Instructions to follow:
Collect all lines below with the string "nouveautés".

Data:
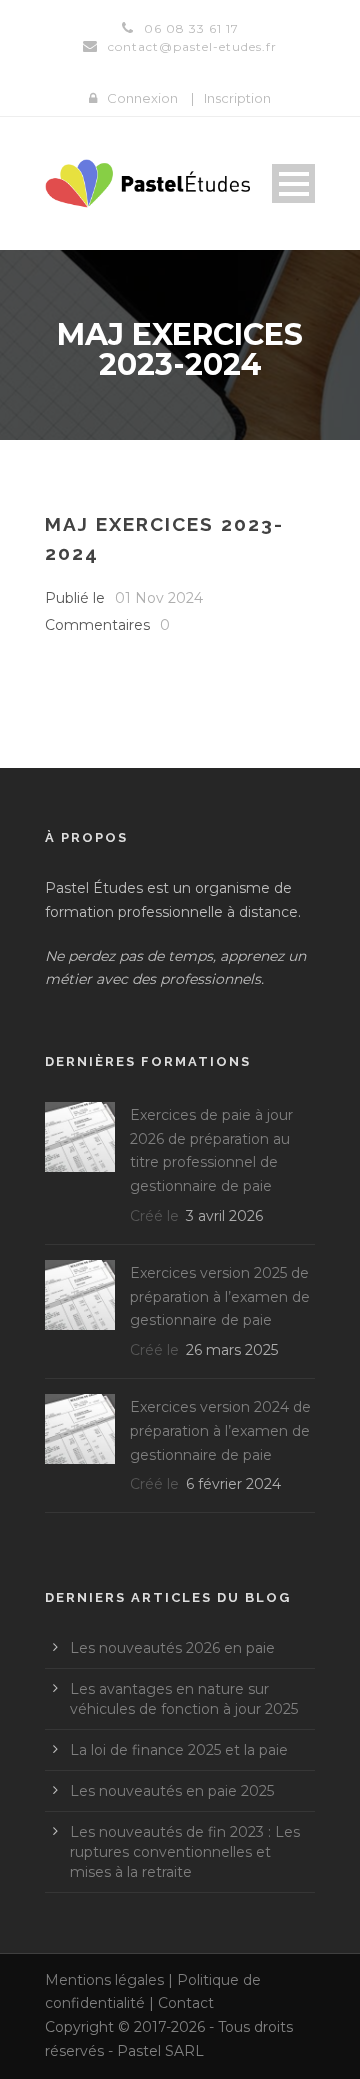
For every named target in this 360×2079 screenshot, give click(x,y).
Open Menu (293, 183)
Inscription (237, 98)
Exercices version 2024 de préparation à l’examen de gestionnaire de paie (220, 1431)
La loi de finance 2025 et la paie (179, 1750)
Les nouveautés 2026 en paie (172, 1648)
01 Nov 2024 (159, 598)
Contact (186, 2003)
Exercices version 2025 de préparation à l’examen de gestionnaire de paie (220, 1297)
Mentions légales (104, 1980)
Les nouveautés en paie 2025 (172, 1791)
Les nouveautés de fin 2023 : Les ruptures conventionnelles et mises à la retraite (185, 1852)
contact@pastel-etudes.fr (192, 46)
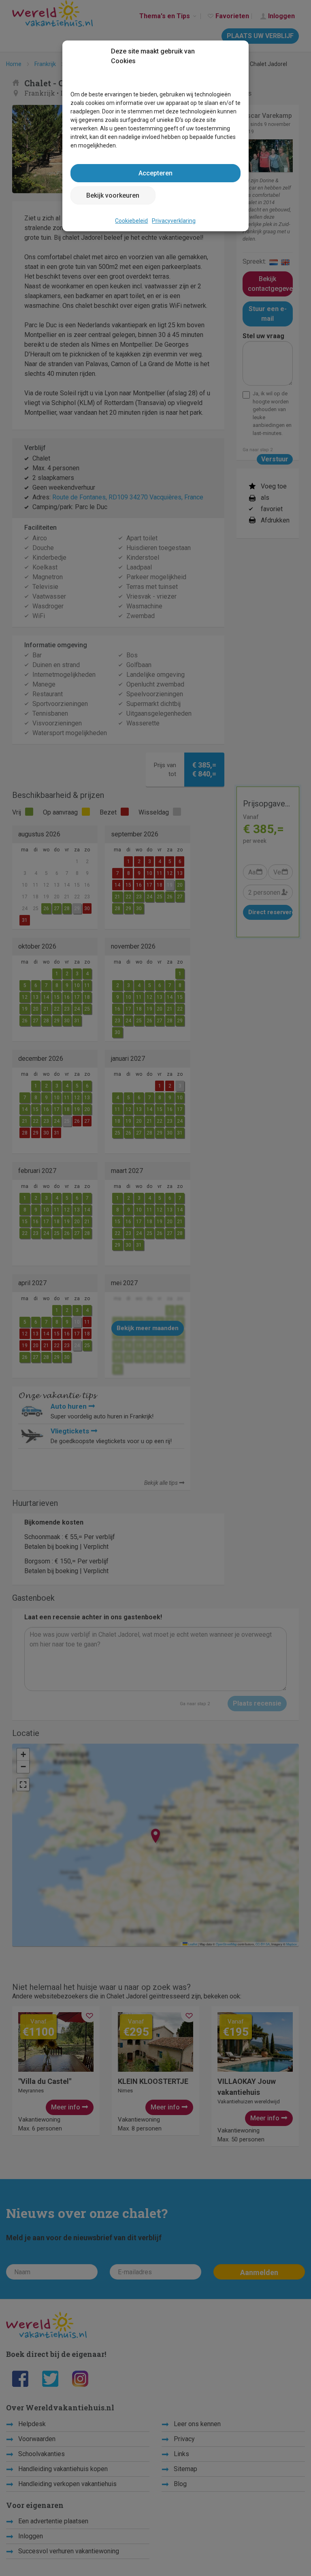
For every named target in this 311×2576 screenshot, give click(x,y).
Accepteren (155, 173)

Response area:
Les nouveautés 2026 en paie (172, 1648)
Les nouveautés en paie 2025 (172, 1791)
Les nouveautés de fin 2023 : Les ruptures conventionnelles et mises à la retraite (185, 1852)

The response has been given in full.